- Nie można rezerwować miejsca na plaży parawanem - nie mają wątpliwości prawnicy. Co więcej, radzą, żeby turyści, którzy nie mogą znaleźć dla siebie miejsca na zagrodzonej parawanami plaży, dosiadali się do ich właścicieli bądź je po prostu usuwali. Przekonują, że mamy takie prawo, bo parawany są od tego, by osłaniać się nimi od wiatru, a nie rezerwować prywatne miejsce na publicznych plażach.
Polskie nadbałtyckie plaże stały się światową stolicą "parawaningu". Turyści przychodzą na nie o świcie, by już wtedy parawanem ogrodzić sobie najlepsze miejsce, po czym często znikają, by wrócić z rodziną dopiero po kilku godzinach.
Grodzenie plaży parawanem niezgodne z prawem
W takiej sytuacji dla tych, którzy przychodzą "spóźnieni", znalezienie wolnego kawałka do plażowania graniczy z cudem. Jednak, jak zwraca uwagę "Dziennik Gazeta Prawna", miejsca nad morzem nie można zarezerwować. "Parawaning" jest niezgodny z prawem, bo nie można wygradzać sobie prywatnej plaży w miejscu, które powinno być dostępne dla wszystkich.

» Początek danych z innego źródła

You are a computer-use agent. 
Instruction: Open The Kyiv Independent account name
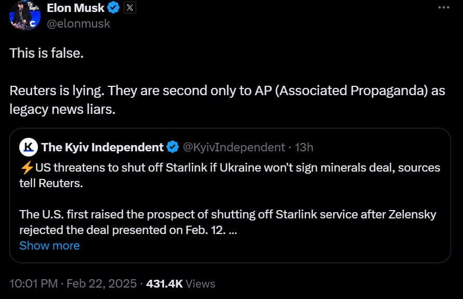[x=102, y=147]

- Plaża jest miejscem publicznym, służy więc zaspokajaniu potrzeb zbiorowych, a nie jedynie osób, które odgrodzą wedle swojego uznania określony jej fragment - najczęściej o znacznych rozmiarach, w najbardziej atrakcyjnej części. Uniemożliwia to w sposób zdecydowany korzystanie innym osobom z tej samej plaży, w tym bardzo często utrudnia dostęp do morza - mówi tvn24.pl Piotr Bartecki z kancelarii adwokackiej SCBP w Sopocie. Jak podkreśla, tak samo, jak nie możemy rezerwować "na później" miejsca na parkingu publicznym, tak samo nie możemy rezerwować miejsca na plaży. - I nie zmienia tego fakt, że wymarzone miejsce zostanie przez nas ogrodzone masywnym, wysokim i widocznym parawanem. W mojej ocenie nic nie stoi na przeszkodzie, aby taki parawan usunąć - mówi.

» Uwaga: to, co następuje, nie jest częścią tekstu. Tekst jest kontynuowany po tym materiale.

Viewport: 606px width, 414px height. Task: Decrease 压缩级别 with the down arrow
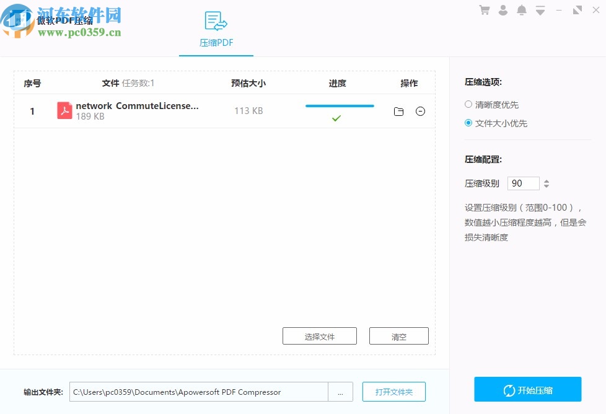coord(546,187)
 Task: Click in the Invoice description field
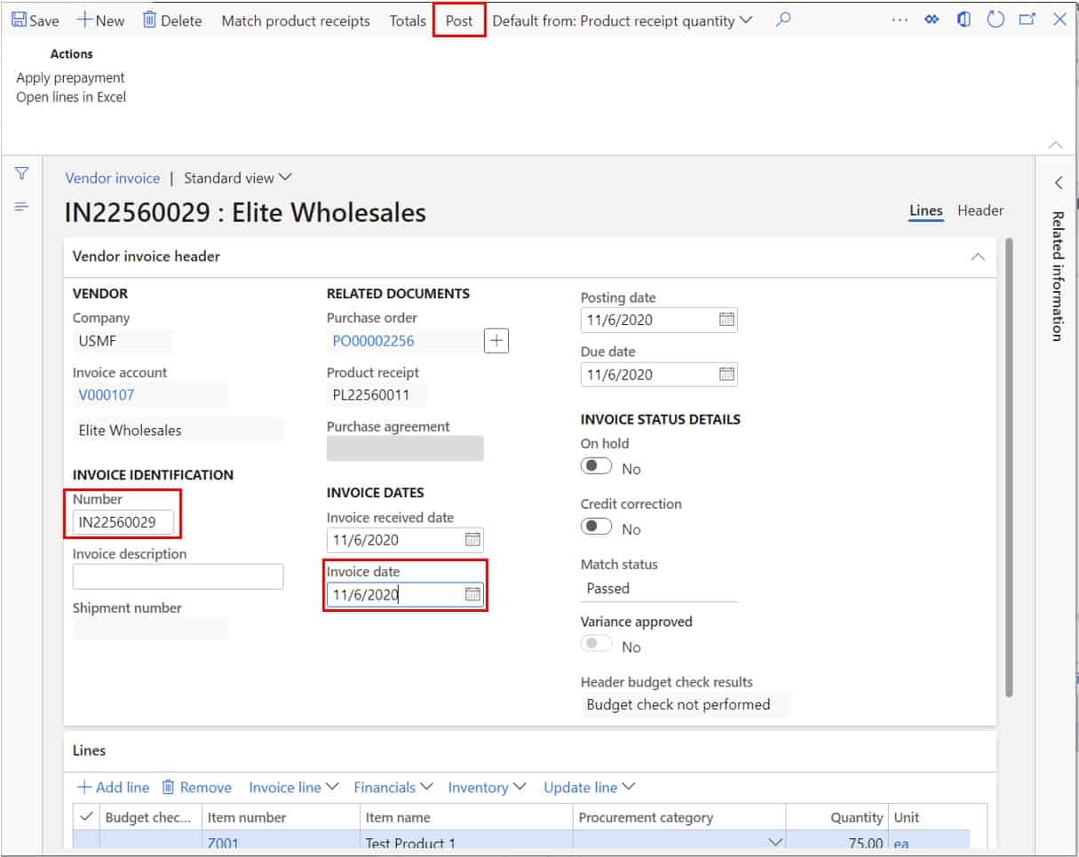178,575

Teoretycznie obowiązuje zasada "kto pierwszy ten lepszy", jednak kiedy parawany, które "rezerwują miejsce" swoim właścicielom, pozbawiają innych turystów kawałka plaży lub dostępu do morza, prawnik radzi je po prostu usunąć. - Istotą parawanów nie jest wydzielanie prywatnych plaż w miejscu publicznym, lecz osłona przed piaskiem czy wiatrem - mówi.
Rozstawionego parawanu, przy którym nie ma ludzi, nie można jednak traktować jako rzeczy porzuconej.
Regulamin na "parawaning"
Według niego najlepszym rozwiązaniem w tej sytuacji byłoby utworzenie nowych regulaminów korzystania z publicznych plaż, które uregulowałyby kwestie "parawaningu". - Wtedy na osoby, które nie respektowałyby zasad korzystania z miejsca publicznego, straż miejska mogłaby nakładać np. mandaty - ocenia.

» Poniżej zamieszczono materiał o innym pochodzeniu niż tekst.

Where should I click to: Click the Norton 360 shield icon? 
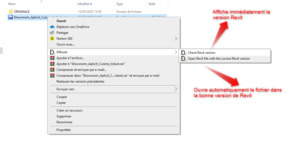point(52,38)
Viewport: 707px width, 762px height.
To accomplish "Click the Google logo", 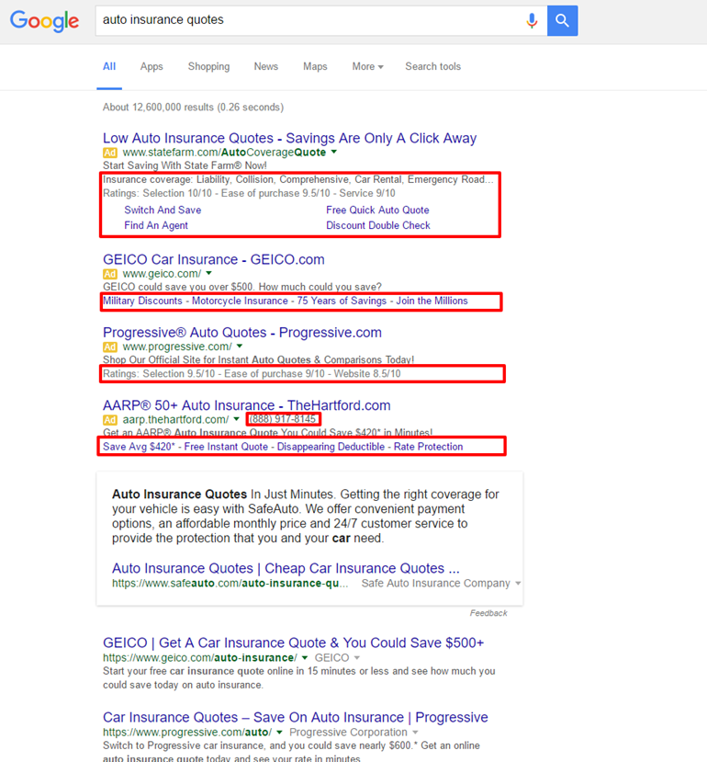I will [x=44, y=21].
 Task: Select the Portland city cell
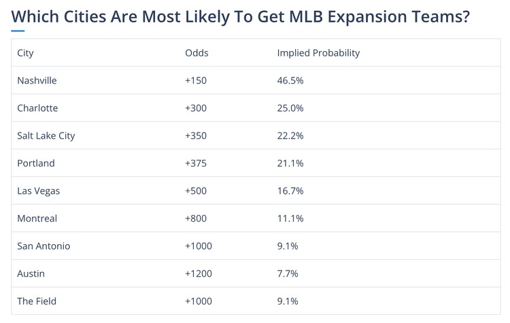36,163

Moda na "parawaning" nad Bałtykiem
Po kilkunastu upalnych dnia polskie plaże zalało morze turystów i jeszcze większe morze parawanów. Plażowicze nad wodą pojawiają się już o świcie, żeby zająć najlepsze miejsce na piasku. Najlepsze, czyli jak najbliżej wody.
Według psychologów odgradzanie się parawanami od innych na plaży jest zupełnie normalne, zwłaszcza w "naszym kręgu kulturowym". Grodzimy się, mówiła psycholog Maria Rotkiel, bo "to ciało obce leżące obok nas na plaży w upalny dzień może zaburzać nasze poczucie prywatności". Stawiamy parawan odruchowo.